Although women had been playing pro ball on Bloomer Girls teams for more than forty years, in the 1930s public opinion was that they had inferior abilities when it came to sports. Women's professional baseball disappeared when the last of the Bloomer Girls teams disbanded in 1934.

There were professional softball teams for women, but that's a very different game -- shorter base paths, a larger ball, underhand pitching, no steals. In 1943, with many major league players off at war, Philip K. Wrigley organized the All-American Girls Softball League to entertain fans. The league's rules permitted stolen bases, but it was essentially softball.

For the first season anyway. In the twelve years that the league existed, it slowly evolved from softball to baseball-like softball, to baseball, eventually becoming the All-American Girls Baseball League (AAGBL). The base paths got longer from season to season, and the ball got smaller, so that by the last season, in 1954, the women were playing straight baseball. They played in skirts, but they played baseball.

dottie

Popularized in the movie, A League of Their Own, the AAGBL teams played for twelve seasons. Over six hundred women played for Midwestern teams like the Rockford Peaches, the Muskegon Lassies, and the Racine Belles. According to the book, Women at Play by Barbara Gregorich, "For those who actually saw them play, the women of the AAGBL changed forever the unquestioned concept that women cannot play baseball. For their managers, they played the national pastime as only professionals can . . . . They were equal to the game . . . more serious than the skirts they were required to wear, more intelligent than the various board directors who would not let them become managers."
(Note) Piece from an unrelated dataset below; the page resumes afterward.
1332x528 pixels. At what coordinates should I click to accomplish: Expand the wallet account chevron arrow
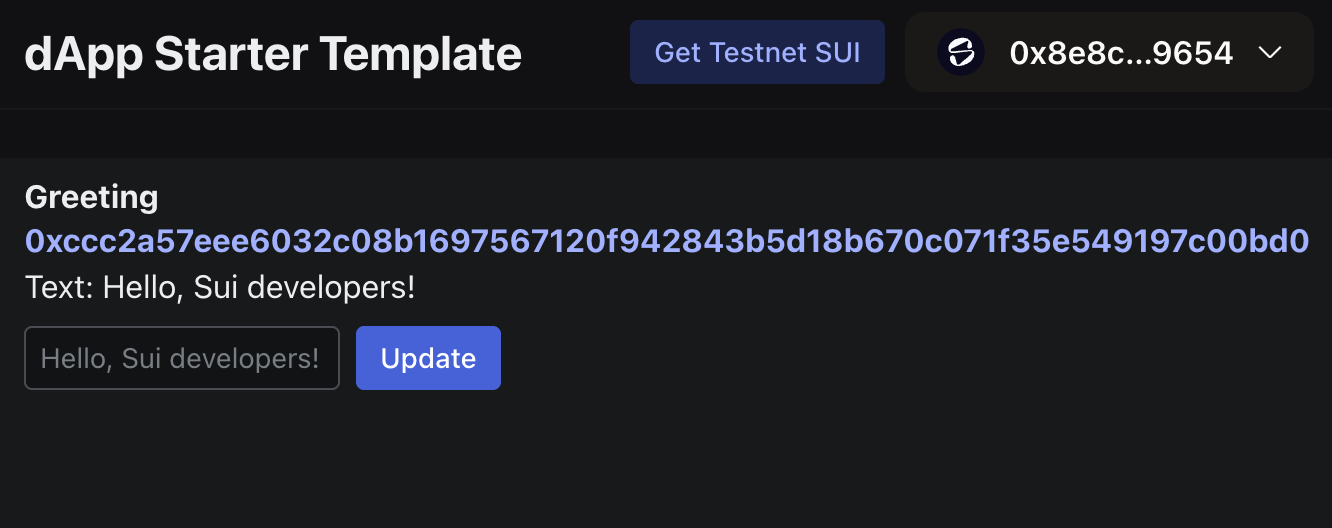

The All-American Girls Baseball League played its last season in 1954. Television was bringing men's major league games into people's living rooms, and there just wasn't enough audience for the women's league to continue.

In June of 1952, shortstop Eleanor Engle signed a minor league contract with the AA Harrisburg Senators. George Trautman, head of the minor leagues, voided the contract two days later, declaring that "such travesties will not be tolerated." On June 23, 1952, organized baseball formally banned women from the minor leagues. It was a ban that would last more than forty years.

After the demise of the AAGBL, women who wanted to play professional ball had no choice but to play softball. There have been very few exceptions since.

Toni Stone, Connie Morgan, and Mamie "Peanuts" Johnson played on otherwise all-male teams in the Negro Leagues in the 1950s. A few plucky women showed up from year to year at tryouts for minor league teams, but were never offered contracts.

In 1994, exactly forty years after the AAGBL folded, the Colorado Silver Bullets opened the first of their four seasons. Again, there was no league, just a team of women who once again went barnstorming across the country, playing men's college, amateur, and semi-pro teams.

In 1998, Ila Borders, a pitcher for the Duluth Dukes, an independent minor league team, became the first woman to win a men's pro game, nailing down a 3-1 victory over the Sioux Falls Canaries. As of August 1998, she has been contacted by two major league organizations. She may turn out to be the first woman to break the gender barrier that has kept major league baseball diamonds the exclusive playgrounds for the boys of summer.